Starting with the line that contains "Screen dimensions: 903x683" and ending with the last line of the entries, repeat exactly those lines and nothing else, pictures excluded.

•••••

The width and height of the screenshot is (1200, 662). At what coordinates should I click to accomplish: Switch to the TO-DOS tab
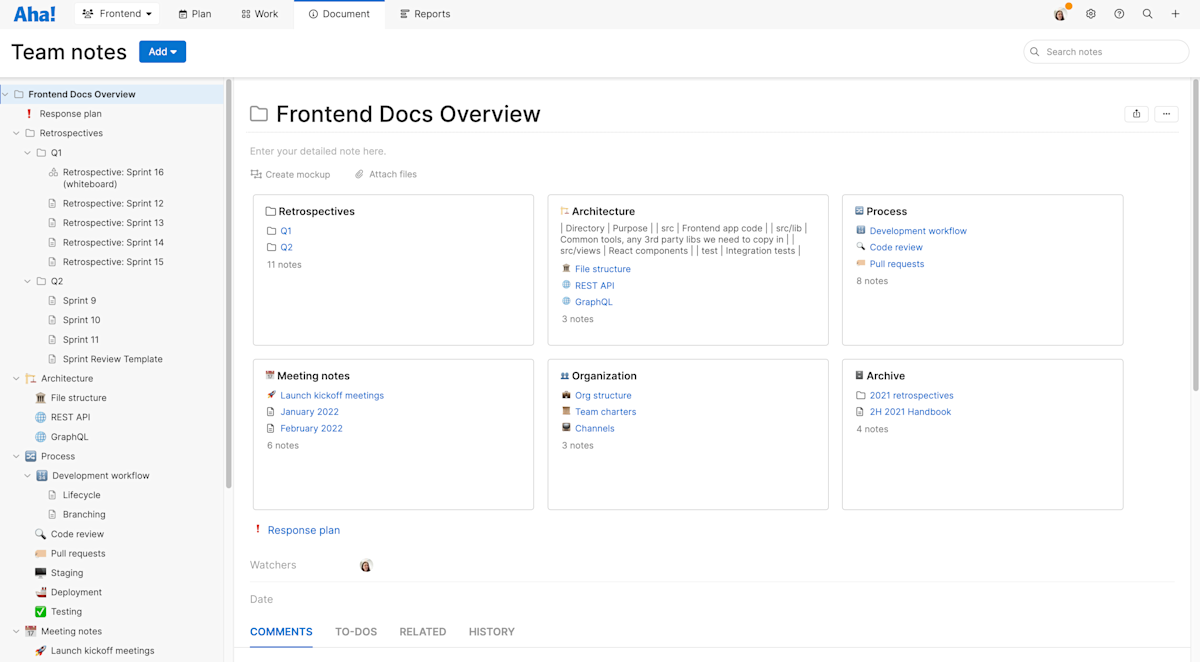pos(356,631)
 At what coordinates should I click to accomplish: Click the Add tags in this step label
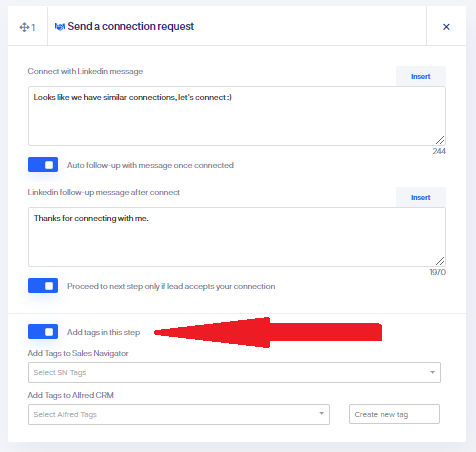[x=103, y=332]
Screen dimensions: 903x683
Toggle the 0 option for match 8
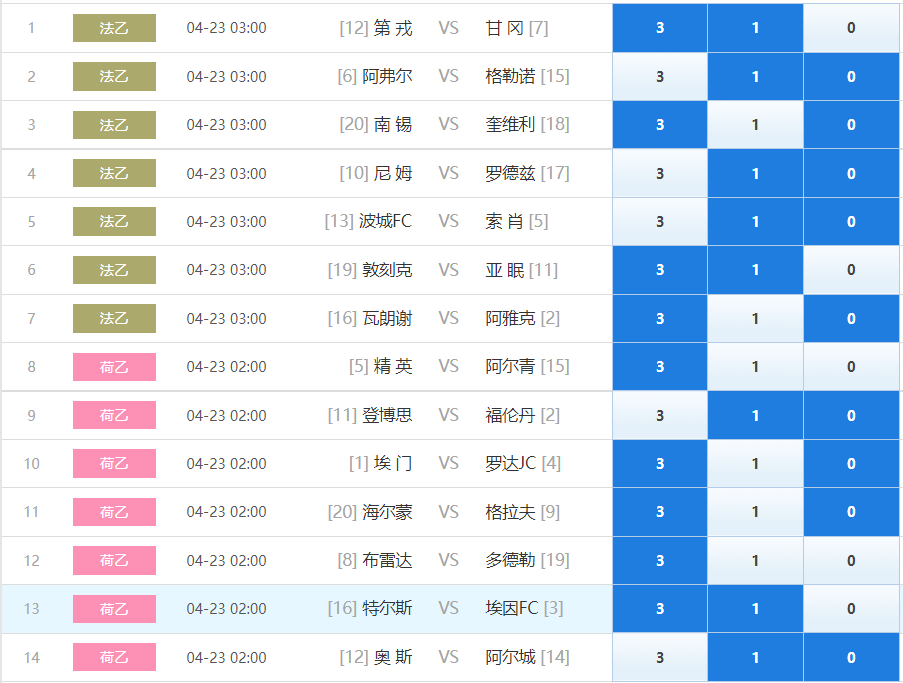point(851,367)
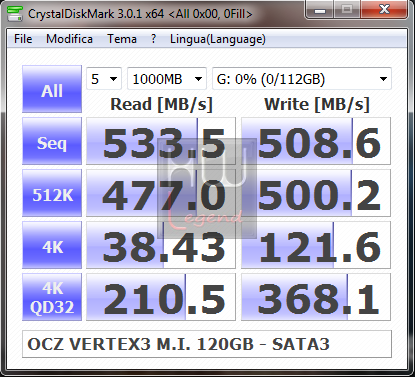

•••••

### Output for this exercise
Screen dimensions: 903x683
Toggle the 0 option for match 8
point(851,367)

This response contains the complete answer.